Los años juntan ese denso, insidioso y ligero guante gris que se reúne por encima de todas las cosas. En seca conspiración con los elementos fuego, viento y tierra, recoge los desechos y los deshechos de las cosas, los seres y los acontecimientos.

Le gustan para su reunión los libros, los rincones y la parte de atrás de los espejos, donde en colaboración con la araña teje columpios y girones al cobijo de la pared, colgado del alambre, oculto.

Con alegre movimiento de cadenas se lo sacuden cada tanto las cortinas, los manteles, los tapetes y las colchas. Pero los libros, que sólo existen para ser abiertos, se aburren de lo lindo bajo su peso. Hay pocos libros afortunados que de mover las páginas no se cansan, y manos que los sacudan, resoplidos, ojos capaces de limpiar una por una todas las letras allí impresas.

Como si fuera artista, le gusta hacer su trabajo sin que lo interrumpan. Su pavor a las aspiradoras no quita que su guerra principal sea contra los plumeros y contra el agua, enemiga de tantas cosas pero amiga de la vida. Es conservador, tradicionalista, institucional, casi diría que inmovilista. Se acomoda muy bien sobre los muertos.

Finísimo, capaz de fingirse invisible, ocupa el último peldaño de la materia, el más estéril y deleznable, nunca limpio, siendo por el contrario una de las condiciones de la suciedad. Su trabajo es discreto, no obstante; evita oler, moverse o manchar, no atrae carroñeros gusanos ni insectos. Casi incorpóreo, existe más allá de ellos.

Escucha todo pero se lo calla. Su termómetro siempre sabe qué está pasando. Mansito como parece, es corrosivo y avejenta lo que toca. Provoca estornudos, tos, lagrimeo.

Las sacudidas siempre lo agarran desprevenido, y de inmediato se pone a temblar. Es uno de esos vampiros horrorizados cuando se abren las ventanas. Prefiere los plazos largos, los años, los sexenios, las décadas, y su pretensión es durar por los siglos, más tarde o temprano se le mueve el piso y lo disipa el viento.

Propensas a las súbitas transformaciones, las cosas que uno deja por días sobre las mesas y los estantes hacen su concha y adoptan forma de gárgola gracias al concurso ya quedó dicho que insidioso del cochino polvo.

Es a la historia lo que el confeti a los desfiles que cantan victoria: papel pulverizado y a merced de las escobas.

Con los años engorda, pierde agilidad, y el menor movimiento lo hace hisopo o rollo y lo arroja por el barandal. Esa es la que se llama estampida del polvo.
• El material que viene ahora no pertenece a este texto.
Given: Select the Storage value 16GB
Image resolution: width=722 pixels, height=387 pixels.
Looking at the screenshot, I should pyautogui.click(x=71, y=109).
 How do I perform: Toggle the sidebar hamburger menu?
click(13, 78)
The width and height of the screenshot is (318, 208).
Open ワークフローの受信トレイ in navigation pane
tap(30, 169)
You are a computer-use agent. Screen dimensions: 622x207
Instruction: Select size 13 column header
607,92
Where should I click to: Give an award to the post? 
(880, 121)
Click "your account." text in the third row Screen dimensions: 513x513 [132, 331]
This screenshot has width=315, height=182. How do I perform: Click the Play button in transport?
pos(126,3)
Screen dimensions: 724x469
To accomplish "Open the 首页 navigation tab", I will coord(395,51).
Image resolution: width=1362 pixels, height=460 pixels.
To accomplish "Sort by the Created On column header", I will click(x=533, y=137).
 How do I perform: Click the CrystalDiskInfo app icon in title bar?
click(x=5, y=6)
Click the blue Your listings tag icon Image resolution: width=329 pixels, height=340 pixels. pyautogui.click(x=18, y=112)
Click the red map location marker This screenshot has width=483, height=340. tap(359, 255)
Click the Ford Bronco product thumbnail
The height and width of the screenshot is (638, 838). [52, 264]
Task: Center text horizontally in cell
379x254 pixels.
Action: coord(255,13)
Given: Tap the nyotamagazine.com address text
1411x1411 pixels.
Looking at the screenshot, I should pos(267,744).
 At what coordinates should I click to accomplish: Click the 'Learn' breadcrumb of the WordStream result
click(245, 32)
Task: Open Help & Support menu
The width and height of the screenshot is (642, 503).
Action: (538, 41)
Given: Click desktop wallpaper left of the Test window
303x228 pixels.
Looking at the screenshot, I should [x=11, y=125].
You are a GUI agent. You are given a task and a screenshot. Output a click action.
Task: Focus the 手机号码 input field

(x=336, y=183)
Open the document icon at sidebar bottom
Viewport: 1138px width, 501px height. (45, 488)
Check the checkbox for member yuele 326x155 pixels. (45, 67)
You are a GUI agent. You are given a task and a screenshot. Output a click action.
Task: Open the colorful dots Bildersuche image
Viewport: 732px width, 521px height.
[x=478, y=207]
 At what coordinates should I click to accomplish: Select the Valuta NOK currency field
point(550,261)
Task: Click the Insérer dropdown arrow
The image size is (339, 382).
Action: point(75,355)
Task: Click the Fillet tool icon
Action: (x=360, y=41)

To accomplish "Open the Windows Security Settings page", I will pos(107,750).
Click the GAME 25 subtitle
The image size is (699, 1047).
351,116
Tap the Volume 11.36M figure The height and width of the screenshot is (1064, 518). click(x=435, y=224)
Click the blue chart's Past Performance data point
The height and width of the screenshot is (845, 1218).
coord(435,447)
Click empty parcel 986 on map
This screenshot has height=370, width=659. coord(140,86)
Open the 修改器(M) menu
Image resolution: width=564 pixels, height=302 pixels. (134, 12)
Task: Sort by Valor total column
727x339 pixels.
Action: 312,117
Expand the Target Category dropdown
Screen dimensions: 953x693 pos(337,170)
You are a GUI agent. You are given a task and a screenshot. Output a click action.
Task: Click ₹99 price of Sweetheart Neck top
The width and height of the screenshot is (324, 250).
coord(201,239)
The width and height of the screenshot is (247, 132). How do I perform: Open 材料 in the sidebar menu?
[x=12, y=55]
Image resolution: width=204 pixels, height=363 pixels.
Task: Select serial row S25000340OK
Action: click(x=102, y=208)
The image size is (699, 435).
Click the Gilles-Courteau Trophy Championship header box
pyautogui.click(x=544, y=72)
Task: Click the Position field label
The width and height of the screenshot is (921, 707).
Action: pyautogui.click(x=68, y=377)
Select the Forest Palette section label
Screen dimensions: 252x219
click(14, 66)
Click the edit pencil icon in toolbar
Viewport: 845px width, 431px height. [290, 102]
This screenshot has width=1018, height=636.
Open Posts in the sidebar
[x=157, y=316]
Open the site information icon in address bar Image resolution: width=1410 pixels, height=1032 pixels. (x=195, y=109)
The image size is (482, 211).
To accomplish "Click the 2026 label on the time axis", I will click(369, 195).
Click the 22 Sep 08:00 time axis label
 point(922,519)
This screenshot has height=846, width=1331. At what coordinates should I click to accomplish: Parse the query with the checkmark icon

("La ciudad del homo faber, pensó Amerigo, corre siempre el riesgo de tomar sus instituciones por el fuego secreto sin el cual las ciudades no se fundan ni las ruedas de las máquinas se ponen en movimiento, y al defender las instituciones, sin darse cuenta, pueden dejar apagar el fuego". Italo Calvino: La jornada de un interventor electoral, 1963).

La Adela del cuento toma en sus manos la movilización generalizada de muebles, cubetas y trapeadores, abre de par en par ventanas y puertas, se arremanga con el aguerrido gesto de las sirvientas que ponen manos a la obra.

Adela descuelga el espejo, le quita las hileras de polvo, le sacude a la pared su fantasma y sobre la carátula del cristal pasa un trapo húmedo que huele a pino y devuelve el brillo a la luz.

Pero para que salga Adela hay que abrir el libro del cuento, sacarlo a orear y vencer la pesada antigüedad del tiempo.